- [Exercise]:
Report every line of the material that contains the string "agent".

----

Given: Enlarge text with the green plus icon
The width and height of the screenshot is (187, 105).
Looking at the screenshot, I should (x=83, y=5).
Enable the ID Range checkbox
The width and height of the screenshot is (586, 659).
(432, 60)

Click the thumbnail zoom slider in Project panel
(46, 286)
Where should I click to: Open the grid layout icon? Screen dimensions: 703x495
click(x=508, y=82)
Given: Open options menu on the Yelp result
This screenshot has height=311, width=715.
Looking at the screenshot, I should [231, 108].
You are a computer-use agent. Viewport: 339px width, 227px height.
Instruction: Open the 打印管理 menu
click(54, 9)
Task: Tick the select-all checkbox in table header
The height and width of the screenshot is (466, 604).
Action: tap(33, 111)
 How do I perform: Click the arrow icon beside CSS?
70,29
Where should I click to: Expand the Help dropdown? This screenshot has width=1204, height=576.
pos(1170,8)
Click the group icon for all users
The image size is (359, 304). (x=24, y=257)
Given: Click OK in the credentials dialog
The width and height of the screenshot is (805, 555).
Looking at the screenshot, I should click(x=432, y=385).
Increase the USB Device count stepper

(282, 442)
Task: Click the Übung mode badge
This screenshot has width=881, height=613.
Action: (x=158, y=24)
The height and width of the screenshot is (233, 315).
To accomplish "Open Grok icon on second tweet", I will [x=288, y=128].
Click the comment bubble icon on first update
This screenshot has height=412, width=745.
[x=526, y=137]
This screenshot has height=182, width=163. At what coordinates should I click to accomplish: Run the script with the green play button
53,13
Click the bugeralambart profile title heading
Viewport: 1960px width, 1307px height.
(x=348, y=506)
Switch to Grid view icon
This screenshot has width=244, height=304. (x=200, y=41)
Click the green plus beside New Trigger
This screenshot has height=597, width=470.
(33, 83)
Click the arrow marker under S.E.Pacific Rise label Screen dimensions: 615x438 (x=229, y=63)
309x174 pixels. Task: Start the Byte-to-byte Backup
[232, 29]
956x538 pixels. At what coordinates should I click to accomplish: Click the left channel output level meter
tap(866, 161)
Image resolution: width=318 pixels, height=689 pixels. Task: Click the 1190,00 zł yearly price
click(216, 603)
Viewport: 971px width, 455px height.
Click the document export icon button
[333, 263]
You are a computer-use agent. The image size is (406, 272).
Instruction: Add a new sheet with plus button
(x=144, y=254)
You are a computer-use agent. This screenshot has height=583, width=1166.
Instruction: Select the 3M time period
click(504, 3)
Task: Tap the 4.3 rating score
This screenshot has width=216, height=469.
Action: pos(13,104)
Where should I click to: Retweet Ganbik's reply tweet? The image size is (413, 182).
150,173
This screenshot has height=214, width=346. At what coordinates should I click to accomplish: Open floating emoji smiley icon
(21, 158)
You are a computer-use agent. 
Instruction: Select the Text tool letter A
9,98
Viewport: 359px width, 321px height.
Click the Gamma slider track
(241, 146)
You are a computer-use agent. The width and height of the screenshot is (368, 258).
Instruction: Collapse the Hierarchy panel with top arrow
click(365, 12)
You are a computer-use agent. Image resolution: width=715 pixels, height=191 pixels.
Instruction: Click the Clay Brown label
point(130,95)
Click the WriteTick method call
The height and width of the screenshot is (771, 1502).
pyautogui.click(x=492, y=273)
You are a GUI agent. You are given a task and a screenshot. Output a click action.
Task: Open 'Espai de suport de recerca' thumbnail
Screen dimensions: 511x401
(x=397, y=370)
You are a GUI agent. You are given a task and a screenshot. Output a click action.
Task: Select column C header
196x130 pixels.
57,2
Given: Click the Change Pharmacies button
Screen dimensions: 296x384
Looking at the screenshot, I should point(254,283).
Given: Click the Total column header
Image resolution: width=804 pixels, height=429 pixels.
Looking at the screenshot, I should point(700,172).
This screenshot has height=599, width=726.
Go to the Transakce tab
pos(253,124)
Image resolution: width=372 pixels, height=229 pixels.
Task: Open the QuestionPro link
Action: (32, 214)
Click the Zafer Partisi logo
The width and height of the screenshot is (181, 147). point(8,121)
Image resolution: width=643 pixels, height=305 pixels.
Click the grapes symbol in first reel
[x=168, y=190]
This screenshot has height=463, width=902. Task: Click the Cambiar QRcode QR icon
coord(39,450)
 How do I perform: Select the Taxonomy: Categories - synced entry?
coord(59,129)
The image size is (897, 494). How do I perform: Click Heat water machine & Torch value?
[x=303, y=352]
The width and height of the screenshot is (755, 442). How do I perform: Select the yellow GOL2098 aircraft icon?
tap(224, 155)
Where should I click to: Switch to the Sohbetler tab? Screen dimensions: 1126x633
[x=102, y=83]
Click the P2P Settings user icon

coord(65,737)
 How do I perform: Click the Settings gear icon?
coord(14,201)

----

- [Written solution]:
You are a computer-use agent. Viewport: 339px width, 227px height.
You are a computer-use agent. The image size is (406, 272).
You are a computer-use agent. This screenshot has height=583, width=1166.
You are a computer-use agent. 
You are a computer-use agent. The width and height of the screenshot is (368, 258).
You are a computer-use agent. Image resolution: width=715 pixels, height=191 pixels.
You are a GUI agent. You are given a task and a screenshot. Output a click action.
You are a GUI agent. You are given a task and a screenshot. Output a click action.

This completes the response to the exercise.